1 Ottobre 2021, di Redazione Wall Street Italia

Blue Origin di Bezos è un luogo di lavoro “tossico”. A denunciarlo alcuni lavoratori ed ex lavoratori in un report in cui mettono al banco degli imputati l’azienda spaziale di Jeff Bezos. Un report in cui si sostiene che l’azienda spinge i lavoratori a firmare rigidi accordi di non divulgazione, soffoca il feedback interno, ignora i problemi di sicurezza e crea un ambiente sessista per le donne. Dal canto suo la Blue Origin ha risposto che “non ha alcuna tolleranza per la discriminazione o le molestie di qualsiasi tipo” e “prontamente” indaga sulle denunce di cattiva condotta.Il report è stato condotto dall’ex capo delle comunicazioni dei dipendenti di Blue Origin, Alexandra Abrams,”licenziata per causa” nel 2019 “dopo ripetuti avvertimenti per questioni che coinvolgono le normative federali sul controllo delle esportazioni” hanno precisato da vertici dell’azienda.

Blur Origin: la denuncia di un gruppo di ex lavoratori

Nel saggio si denuncia che un “alto dirigente nella fedele cerchia interna del CEO Bob Smith” è stato ripetutamente segnalato al team delle risorse umane dell’azienda in merito a richieste di molestie sessuali.
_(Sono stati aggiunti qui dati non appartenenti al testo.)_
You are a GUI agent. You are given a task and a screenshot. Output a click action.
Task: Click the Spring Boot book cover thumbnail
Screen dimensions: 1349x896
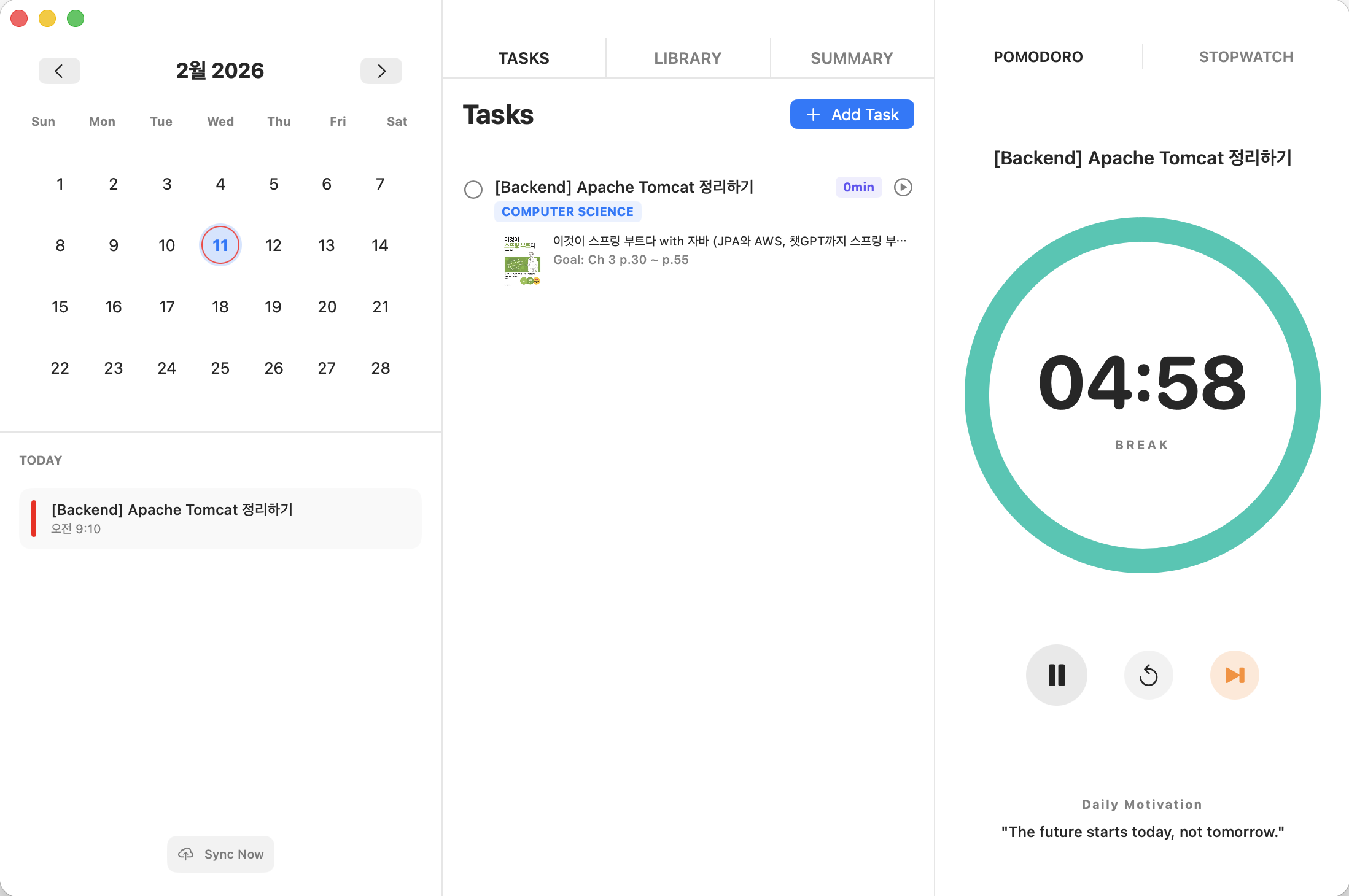click(521, 261)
Un altro ex dirigente sarebbe stato molestante nei confronti delle donne, “chiamandole ‘baby girl’, ‘baby doll’ o ‘sweetheart’ e chiedendo informazioni sulla loro vita sentimentale”. Il “C’è voluto che lui palpeggiasse fisicamente una donna subordinata per essere allontanato”, afferma il saggio.

I problemi di sicurezza sono un altro pezzo chiave del saggio, in cui si sostiene che “alcuni degli ingegneri che assicurano la sicurezza stessa dei razzi” sono stati costretti a ritrattare o sono stati pagati dopo aver espresso internamente delle critiche. Blue Origin ha anche intensificato l’uso di rigorosi accordi di non divulgazione, dice il saggio, spingendo tutti i dipendenti a firmare nuovi contratti con una clausola di non discriminazione nel 2019. Una nuova gatta da pelare per Jeff Bezos insomma che arriva proprio mentre il suo storico rivale, Elon Musk, lo punzecchia nuovamente sostenendo che “Dovrebbe mettere più energia nell’arrivare in orbita e meno nelle battaglie legali”. “Non puoi denunciare fino ad arrivare alla Luna, non importa quanto siano bravi i tuoi avvocati”.